The framing of Fleabag is interesting in that we are given the impression that we are seeing the real Fleabag however, because she is narrating to an audience, we actually still see a performance of wellbeing. Our view of Fleabag is more intimate than many others in her life are granted but we get an abridged version – the funny or nonchalant version – the version she wishes to believe about herself. The series shows that this denial can’t last. To the dismay of Fleabag, she can’t always control her perception and we see through the cracks. We see intense sadness leak through and we see her reaction to knowing she’s revealed too much of her emotions to us and herself. She is unable to trick us into thinking she’s perfectly okay, just as she is unable to trick herself. As an audience, we see that “keeping it together” is not possible. No one can successfully do so for long, no matter how blithe, clever, funny, cynical – our emotions will be released and demand to be perceived.
Season two of Fleabag shows one of the most important aspects of mental illness representation in media: it shows her efforts to work on herself. She strives for a more healthy lifestyle and mentality and though the series shows that occasionally eating salad is not an easy fix for all problems, we see that caring about herself is starting to work. Season two introduces a new concept for Fleabag, one that she had been denying herself: that of healthy relationships. She meets and quickly bonds with the Hot Priest (Andrew Scott) and though their relationship is classically complicated, torrid and doomed for failure (just as Fleabag likes it) she still uses this experience to allow herself emotional intimacy once more. The real love story of this season though is of course the mending of her relationship with her sister (Sian Clifford) as they end the show stronger than they ever were before. Season two allows the audience a chance to see the ups and downs of recovery and though Fleabag did not end with a fairytale happy ending, we end our journey knowing that she is healing and that she is ready to live with herself. When she turns to the camera for the last time and shakes her head with a bittersweet smile and waves goodbye to us, we know she’s fully accepting herself and no longer needs to perform for her perceived audience. As she walks away, an Alabama Shakes song sums up her arc throughout the show perfectly: “I’ve been having me a real hard time but it feels so nice to know I’m gonna be alright”.

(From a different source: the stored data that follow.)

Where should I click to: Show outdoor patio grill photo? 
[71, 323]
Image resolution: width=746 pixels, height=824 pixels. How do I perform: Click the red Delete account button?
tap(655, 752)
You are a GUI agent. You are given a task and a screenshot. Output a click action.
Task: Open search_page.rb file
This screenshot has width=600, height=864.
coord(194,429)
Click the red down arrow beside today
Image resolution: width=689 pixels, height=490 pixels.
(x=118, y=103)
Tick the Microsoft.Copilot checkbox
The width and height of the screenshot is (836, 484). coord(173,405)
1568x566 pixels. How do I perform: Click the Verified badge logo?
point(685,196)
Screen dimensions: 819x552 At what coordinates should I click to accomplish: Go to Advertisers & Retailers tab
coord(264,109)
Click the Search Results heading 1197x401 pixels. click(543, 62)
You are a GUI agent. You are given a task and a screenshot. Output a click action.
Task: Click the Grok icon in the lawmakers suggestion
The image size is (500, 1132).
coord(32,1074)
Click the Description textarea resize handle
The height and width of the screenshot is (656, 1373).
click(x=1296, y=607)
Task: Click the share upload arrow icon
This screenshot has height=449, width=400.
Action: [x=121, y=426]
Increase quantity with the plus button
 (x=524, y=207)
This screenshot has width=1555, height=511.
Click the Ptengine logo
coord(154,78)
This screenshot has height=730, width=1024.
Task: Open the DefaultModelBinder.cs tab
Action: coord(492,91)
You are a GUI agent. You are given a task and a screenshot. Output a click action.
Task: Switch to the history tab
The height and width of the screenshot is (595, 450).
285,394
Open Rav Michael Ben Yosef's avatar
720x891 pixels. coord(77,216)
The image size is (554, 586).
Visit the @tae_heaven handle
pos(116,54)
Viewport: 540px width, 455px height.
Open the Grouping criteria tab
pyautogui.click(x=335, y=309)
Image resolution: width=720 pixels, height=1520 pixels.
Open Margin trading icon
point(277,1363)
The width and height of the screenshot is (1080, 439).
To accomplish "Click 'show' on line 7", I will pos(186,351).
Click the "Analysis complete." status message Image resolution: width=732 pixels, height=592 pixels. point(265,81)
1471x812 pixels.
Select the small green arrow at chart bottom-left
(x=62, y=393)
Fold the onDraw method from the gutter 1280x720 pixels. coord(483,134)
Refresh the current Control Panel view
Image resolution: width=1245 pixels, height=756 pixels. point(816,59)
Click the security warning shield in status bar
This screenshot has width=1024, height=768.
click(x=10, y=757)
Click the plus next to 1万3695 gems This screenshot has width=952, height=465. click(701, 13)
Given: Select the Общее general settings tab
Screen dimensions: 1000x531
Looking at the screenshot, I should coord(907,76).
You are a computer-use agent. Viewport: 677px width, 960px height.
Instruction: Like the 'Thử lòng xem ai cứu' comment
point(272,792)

The character of Fleabag is as chaotic and undefined as the blast of discordant instruments that signal the show’s short title card theme. People can relate to a mess better than they can a 2D cut out from some mental illness awareness brochure. The inclusivity of chaos – in having absolutely no idea what’s going on and struggling to keep things together – results in Fleabag being as accurate a portrayal of mental illness as can be possible for a large audience. If season one shows how we are all messes, season two shows how we can work on ourselves, how we can open ourselves up and tame our self-destructive ways. Fleabag shows us that no matter how bad we may be right now, it’ll pass.